||aniket dot shah6 at gmail dot com
||Hybrid Dynamical Systems and Computational Topology
A newer method of prostate cancer treatment is intermittent androgen suppresion. From a paper titled "Quantitative mathematical modeling of PSA dynamics of prostate cancer patients treated with intermittent androgen suppression," published in 2012 by K. Aihara et al., we have obtained two systems of first order homogeneous differential equations which model the on and off-treatment dynamics of cancer cells. From these equations we are trying to obtain a map on a manageable phase space corresponding to the levels of cancer cells, which we are trying to analyze computationally.
- Met the mentor Professor Konstantin Mischaikow and post-doctoral researcher Shaun Harker, obtained the biology papers to read for background information and relevant mathematical models. Read background material on isolated invariant sets from "Isolated Invariant Sets and the Morse Index" by Charles Conley.
- Week 1:
- Moved in, obtained the differential equations from the paper.
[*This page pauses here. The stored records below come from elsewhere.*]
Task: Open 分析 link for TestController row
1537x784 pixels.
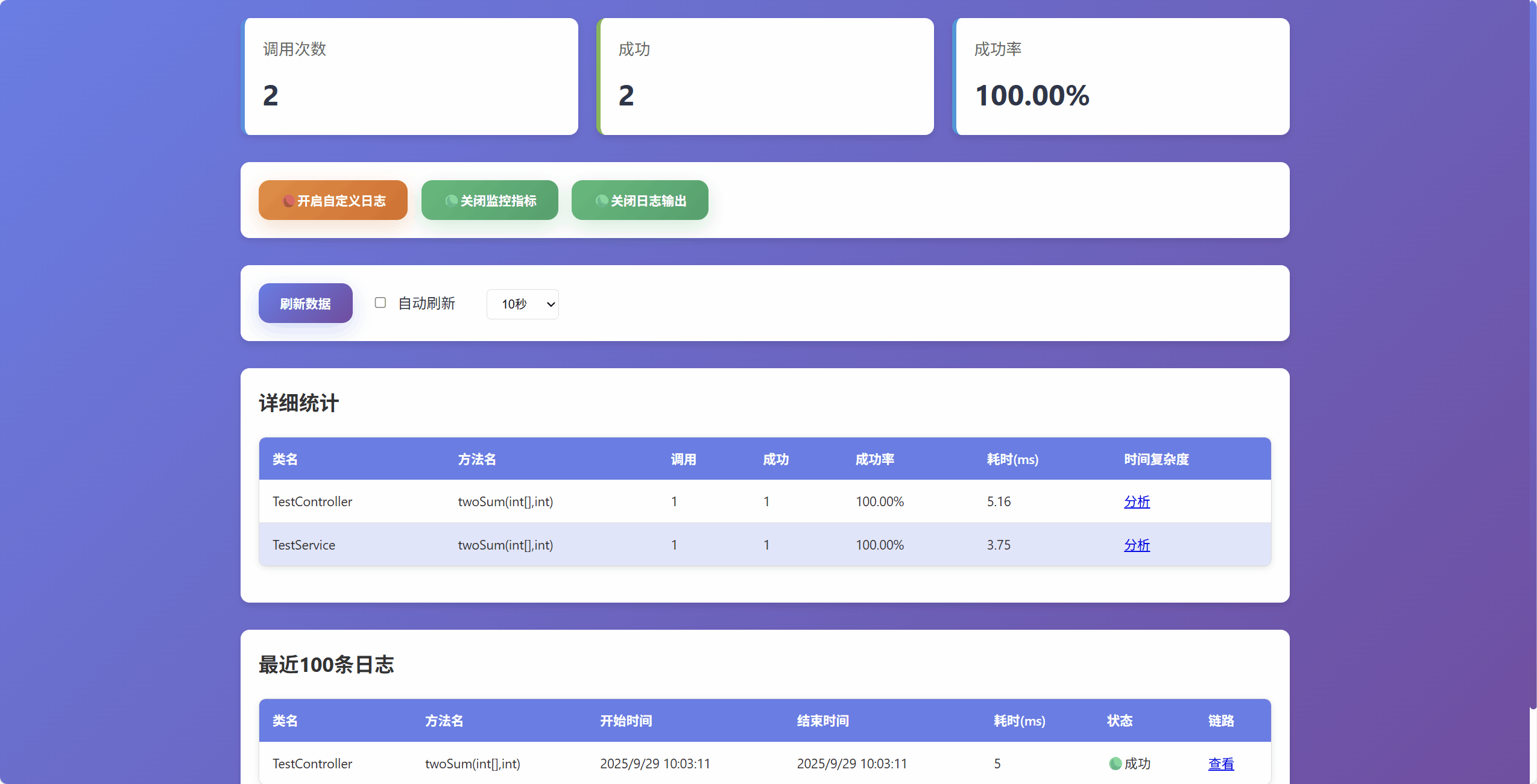Action: click(x=1137, y=501)
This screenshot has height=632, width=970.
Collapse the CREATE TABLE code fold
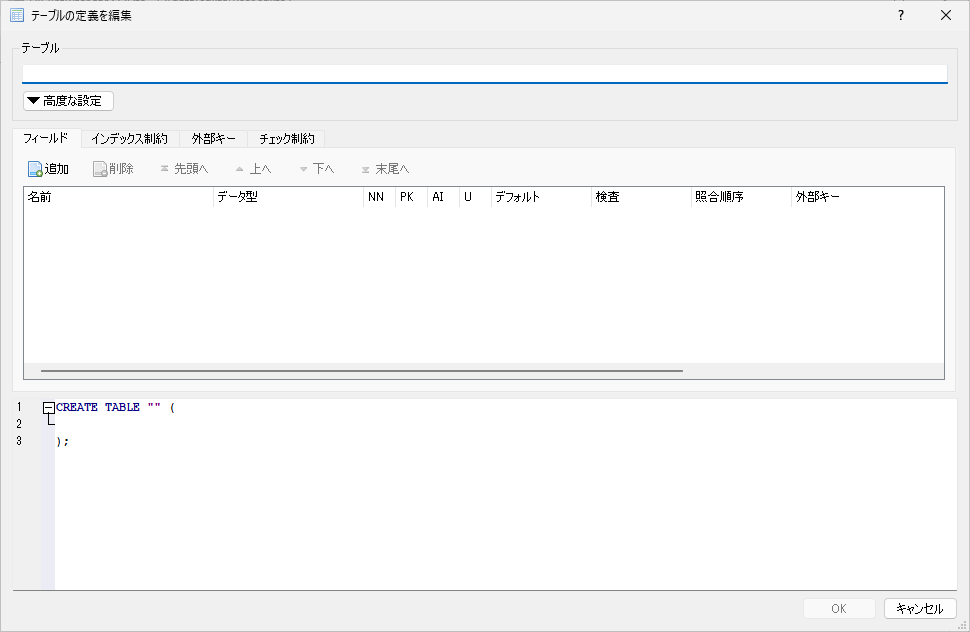48,408
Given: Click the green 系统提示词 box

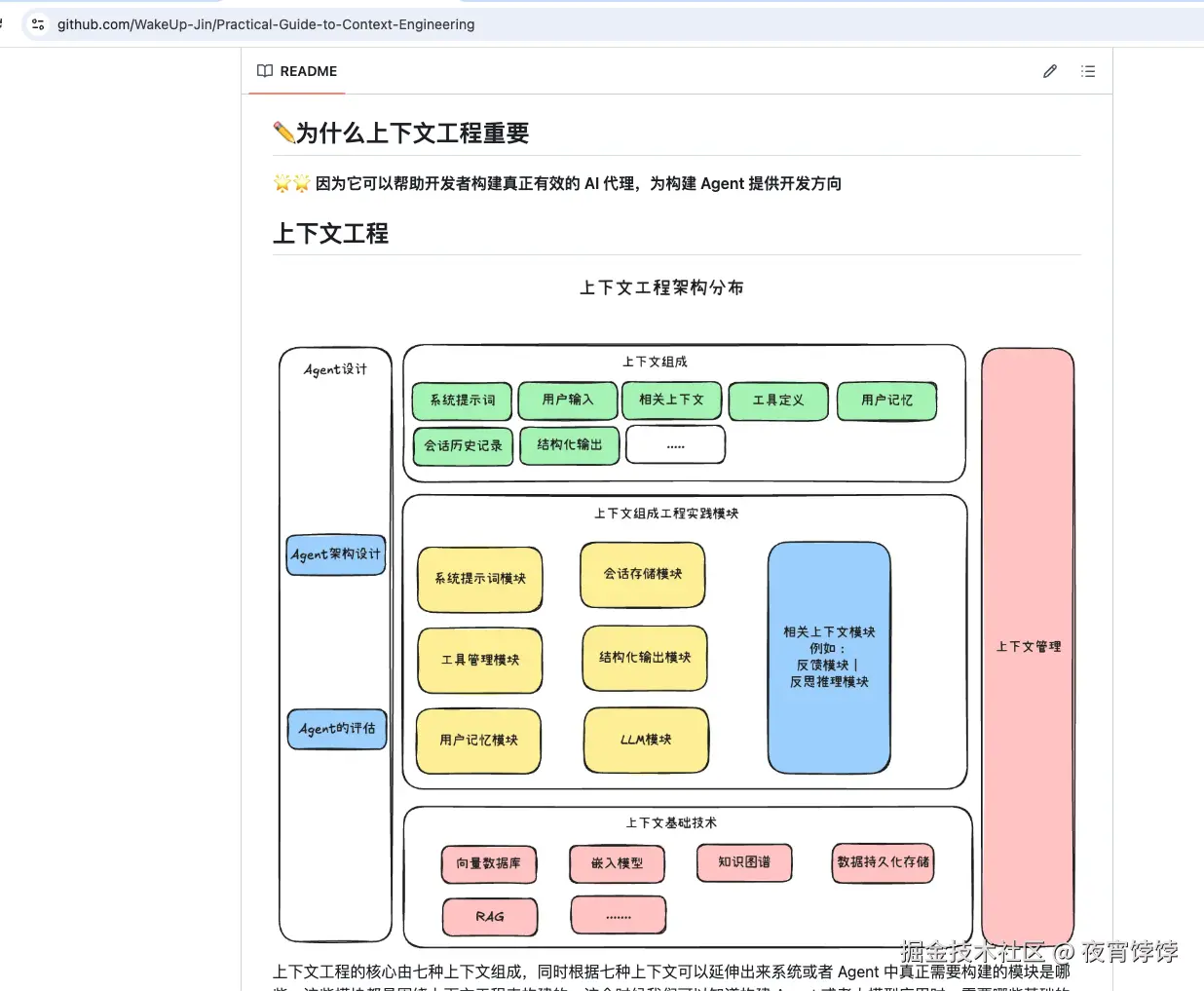Looking at the screenshot, I should click(x=462, y=400).
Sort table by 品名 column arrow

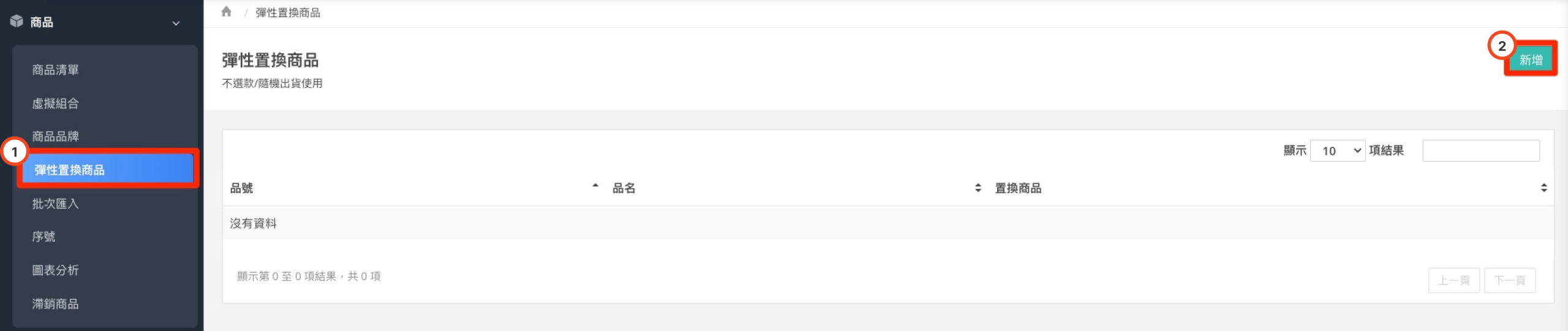978,188
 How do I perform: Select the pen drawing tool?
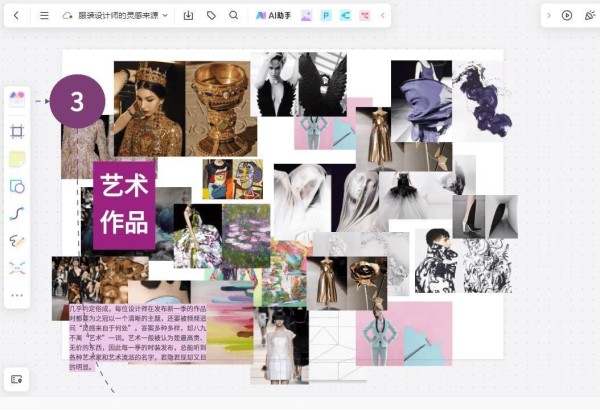pyautogui.click(x=17, y=241)
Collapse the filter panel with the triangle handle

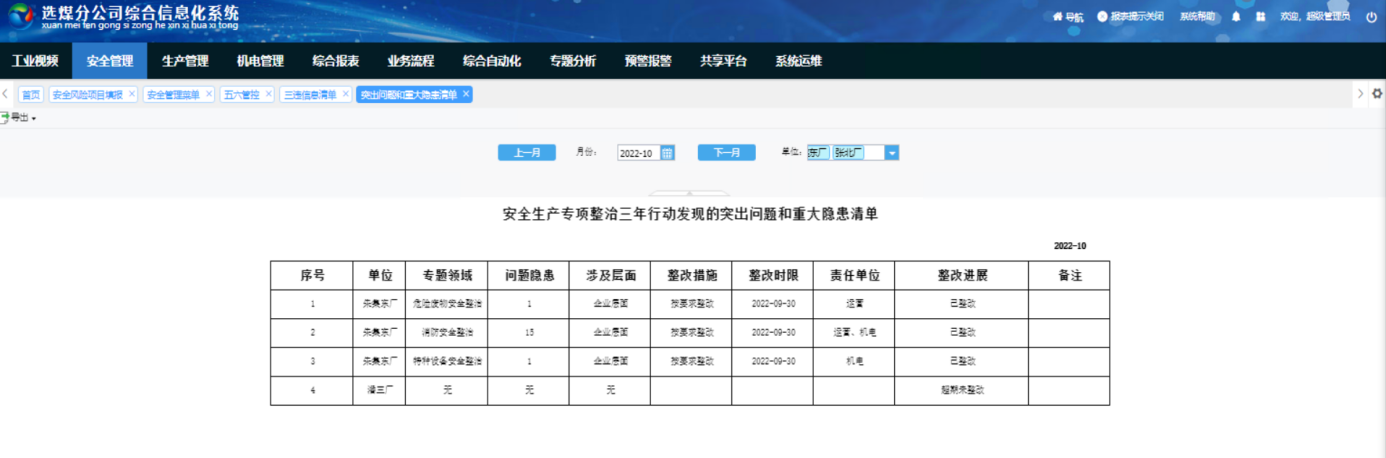[690, 193]
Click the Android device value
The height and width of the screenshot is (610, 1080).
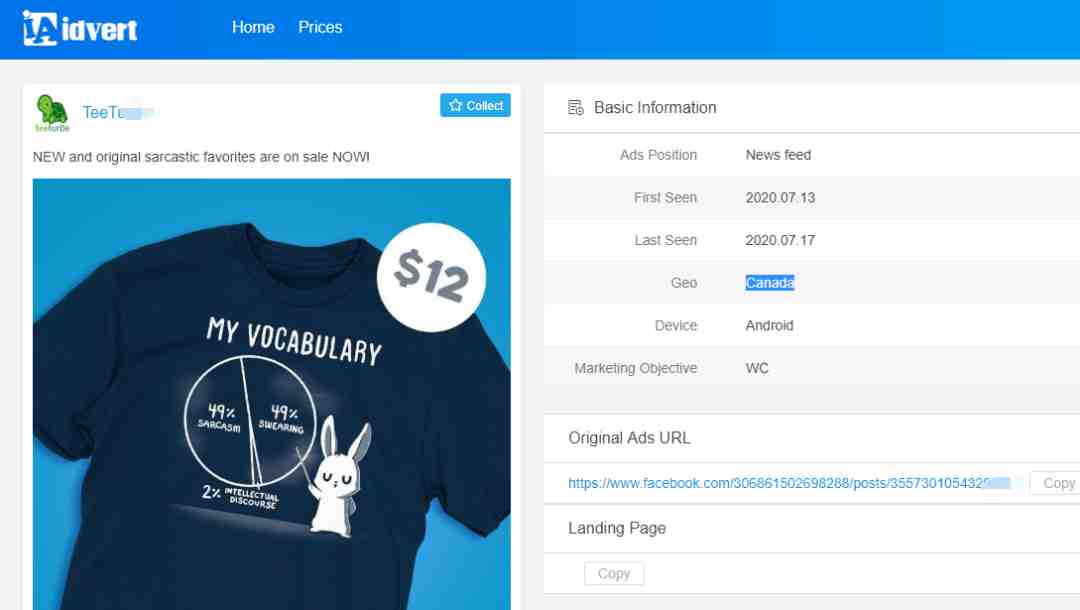(x=769, y=326)
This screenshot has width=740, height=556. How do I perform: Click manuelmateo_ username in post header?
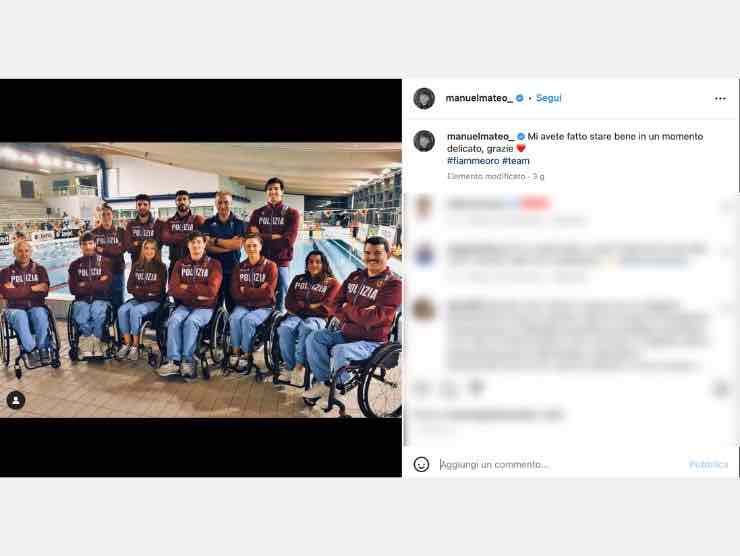coord(479,98)
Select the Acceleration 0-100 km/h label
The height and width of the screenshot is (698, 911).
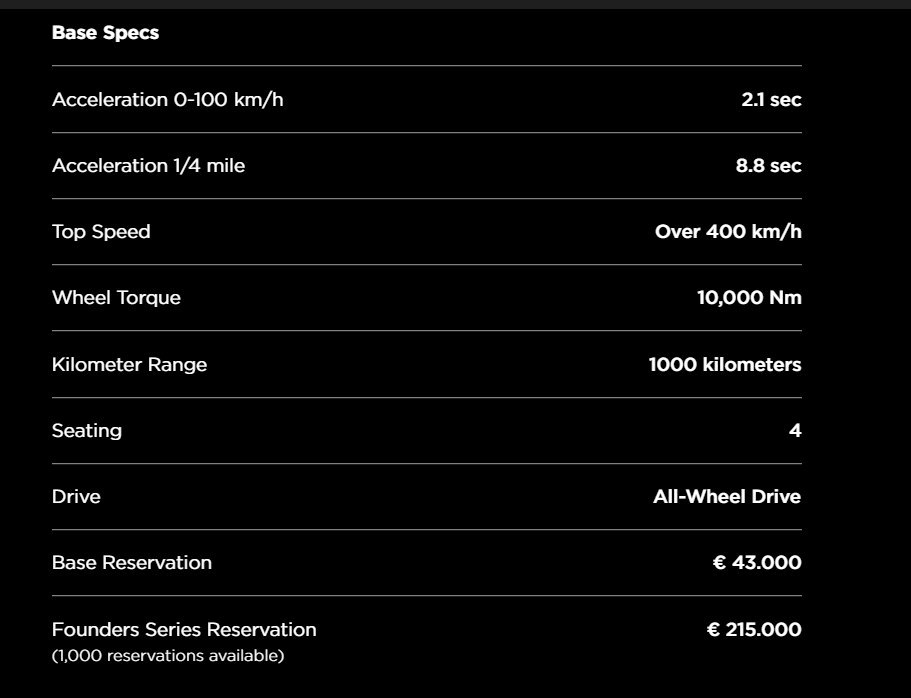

Learned from Shaun Harker about the conley-morse database and how the dynamics would be calculated in terms of combinatorial morse sets. Read about stable and unstable equilibria on smooth manifolds.
- Week 2:
- Solved for general form of solutions to the given systems of differential equations. Away.
- Week 3:
- Discussed with Shaun the need to code a zero-finding method in c++ that takes a particular solution particular to the earlier system of differential equations as an intermediate step in the computation of the dynamical map. Learned about c++.
- Week 4:
- Wrote a method in c++ that, given a solution and an initial value of the differential equations we are dealing with, finds the smallest positive root or indicates that one does not exist.
Conley, C., 1978: Isolated Invariant Sets and the Morse Index. American Mathematical Society, 89 pp.
Coddington, E., Levinson, N., 1955: Theory of Ordinary Differential Equations. McGraw-Hill Book Company, Inc., 422 pp.